> **Supplied material**:
####################

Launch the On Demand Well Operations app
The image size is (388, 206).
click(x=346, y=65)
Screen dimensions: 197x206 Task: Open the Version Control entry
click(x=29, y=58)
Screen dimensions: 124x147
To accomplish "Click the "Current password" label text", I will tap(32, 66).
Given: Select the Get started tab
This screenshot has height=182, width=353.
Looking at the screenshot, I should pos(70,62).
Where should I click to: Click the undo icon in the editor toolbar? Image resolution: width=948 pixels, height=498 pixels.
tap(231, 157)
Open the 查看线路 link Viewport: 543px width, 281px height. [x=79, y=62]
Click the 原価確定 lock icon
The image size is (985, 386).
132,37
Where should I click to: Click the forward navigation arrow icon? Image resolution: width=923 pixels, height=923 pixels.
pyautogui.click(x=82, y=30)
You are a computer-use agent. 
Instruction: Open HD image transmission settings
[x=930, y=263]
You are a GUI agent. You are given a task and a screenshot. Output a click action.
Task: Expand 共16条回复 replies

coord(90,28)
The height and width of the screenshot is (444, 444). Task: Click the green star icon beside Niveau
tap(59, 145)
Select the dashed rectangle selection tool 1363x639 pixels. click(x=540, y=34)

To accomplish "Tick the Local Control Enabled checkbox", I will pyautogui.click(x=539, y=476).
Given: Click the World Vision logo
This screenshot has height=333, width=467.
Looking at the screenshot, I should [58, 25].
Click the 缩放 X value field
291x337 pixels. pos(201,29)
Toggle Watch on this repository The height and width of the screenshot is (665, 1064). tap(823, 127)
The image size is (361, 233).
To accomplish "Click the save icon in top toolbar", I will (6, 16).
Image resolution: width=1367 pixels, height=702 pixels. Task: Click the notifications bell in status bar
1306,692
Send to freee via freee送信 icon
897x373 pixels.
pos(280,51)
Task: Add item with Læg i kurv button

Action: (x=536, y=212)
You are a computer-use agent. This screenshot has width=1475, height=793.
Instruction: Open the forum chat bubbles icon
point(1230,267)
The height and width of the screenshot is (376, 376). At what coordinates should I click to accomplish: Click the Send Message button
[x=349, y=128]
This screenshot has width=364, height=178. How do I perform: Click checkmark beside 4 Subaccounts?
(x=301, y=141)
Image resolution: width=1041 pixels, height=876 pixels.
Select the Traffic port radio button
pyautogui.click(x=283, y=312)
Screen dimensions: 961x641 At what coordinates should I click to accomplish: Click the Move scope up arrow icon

####################

> **Instruction**: Format every line of the material above as a JSON list of strings, one string per line, omitting blank lines.

> **Solution to this problem**:
[
  "Launch the On Demand Well Operations app",
  "The image size is (388, 206).",
  "click(x=346, y=65)",
  "Screen dimensions: 197x206 Task: Open the Version Control entry",
  "click(x=29, y=58)",
  "Screen dimensions: 124x147",
  "To accomplish \"Click the \"Current password\" label text\", I will tap(32, 66).",
  "Given: Select the Get started tab",
  "This screenshot has height=182, width=353.",
  "Looking at the screenshot, I should pos(70,62).",
  "Where should I click to: Click the undo icon in the editor toolbar? Image resolution: width=948 pixels, height=498 pixels.",
  "tap(231, 157)",
  "Open the 查看线路 link Viewport: 543px width, 281px height. [x=79, y=62]",
  "Click the 原価確定 lock icon",
  "The image size is (985, 386).",
  "132,37",
  "Where should I click to: Click the forward navigation arrow icon? Image resolution: width=923 pixels, height=923 pixels.",
  "pyautogui.click(x=82, y=30)",
  "You are a computer-use agent. ",
  "Instruction: Open HD image transmission settings",
  "[x=930, y=263]",
  "You are a GUI agent. You are given a task and a screenshot. Output a click action.",
  "Task: Expand 共16条回复 replies",
  "coord(90,28)",
  "The height and width of the screenshot is (444, 444). Task: Click the green star icon beside Niveau",
  "tap(59, 145)",
  "Select the dashed rectangle selection tool 1363x639 pixels. click(x=540, y=34)",
  "To accomplish \"Tick the Local Control Enabled checkbox\", I will pyautogui.click(x=539, y=476).",
  "Given: Click the World Vision logo",
  "This screenshot has height=333, width=467.",
  "Looking at the screenshot, I should [58, 25].",
  "Click the 缩放 X value field",
  "291x337 pixels. pos(201,29)",
  "Toggle Watch on this repository The height and width of the screenshot is (665, 1064). tap(823, 127)",
  "The image size is (361, 233).",
  "To accomplish \"Click the save icon in top toolbar\", I will (6, 16).",
  "Image resolution: width=1367 pixels, height=702 pixels. Task: Click the notifications bell in status bar",
  "1306,692",
  "Send to freee via freee送信 icon",
  "897x373 pixels.",
  "pos(280,51)",
  "Task: Add item with Læg i kurv button",
  "Action: (x=536, y=212)",
  "You are a computer-use agent. This screenshot has width=1475, height=793.",
  "Instruction: Open the forum chat bubbles icon",
  "point(1230,267)",
  "The height and width of the screenshot is (376, 376). At what coordinates should I click to accomplish: Click the Send Message button",
  "[x=349, y=128]",
  "This screenshot has width=364, height=178. How do I perform: Click checkmark beside 4 Subaccounts?",
  "(x=301, y=141)",
  "Image resolution: width=1041 pixels, height=876 pixels.",
  "Select the Traffic port radio button",
  "pyautogui.click(x=283, y=312)",
  "Screen dimensions: 961x641 At what coordinates should I click to accomplish: Click the Move scope up arrow icon"
]